======== TEXTE SUPPORT

Sur ce point, le débat est, en effet, depuis ouvert, précise Hopiel Ebiatsa. Deux camps s’affrontent de manière très tranchée. D’un côté, il y a les thuriféraires de la débaptisation dont la plupart, refusant on ne sait pourquoi de parler de Mfaa, ne se sont jamais accordés sur le nouveau nom à donner à leur ville. De l’autre, il y a ceux qui, au nom d’une histoire qu’il faut regarder dans les yeux, écartent d’un revers de la main l’idée de changer de nom à cette ville chargée d’histoire. « On ne le dira jamais assez : capitale du Moyen-Congo et de l’Afrique équatoriale, elle deviendra plus tard capitale de la France libre d’où allait partir la résistance africaine qui libéra la France de l’occupation nazie. En 1944, elle abritera la célèbre Conférence de Brazzaville qui ouvrait la voie aux indépendances des colonies françaises d’Afrique noire. En 1960, elle devenait la capitale du Congo indépendant, secoué trois ans plus tard par une révolution socialiste dont elle sera considérée à juste raison comme le berceau. Ce débat qui ressurgit de temps en temps en certaines occasions peut et doit désormais être définitivement clos. Pourvu que les décideurs se donnent le courage et les moyens de l’action », indique l’historien et écrivain, Hopiel Ebiatsa. Affaire à suivre.

================
======== BLOC DE DONNÉES

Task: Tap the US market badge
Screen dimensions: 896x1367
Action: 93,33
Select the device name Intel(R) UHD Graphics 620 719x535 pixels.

================

▶ CONSIGNE 1: Traduisez en anglais la phrase suivante du texte sur le changement de nom de la ville : « En 1944, elle abritera la célèbre Conférence de Brazzaville qui ouvrait la voie aux indépendances des colonies françaises d’Afrique noire. »
▶ CONSIGNE 2:
D'après le texte sur le changement de nom de la ville, les affirmations suivantes sont-elles exactes ? Répondez par oui ou par non, en citant les mots du texte qui tranchent.
(a) Les partisans de la débaptisation se sont mis d'accord sur un nouveau nom.
(b) La ville est devenue la capitale du Congo indépendant en 1960.
(c) Selon Hopiel Ebiatsa, le débat doit désormais être définitivement clos.
Le matériel ci-dessus provient d'une autre source.

▶ RÉPONSE ATTENDUE 1: In 1944, it would host the famous Brazzaville Conference, which opened the way to the independence of the French colonies of Black Africa.

▶ RÉPONSE ATTENDUE 2:
(a) Non : « ne se sont jamais accordés sur le nouveau nom à donner à leur ville ».
(b) Oui : « En 1960, elle devenait la capitale du Congo indépendant ».
(c) Oui : « peut et doit désormais être définitivement clos ».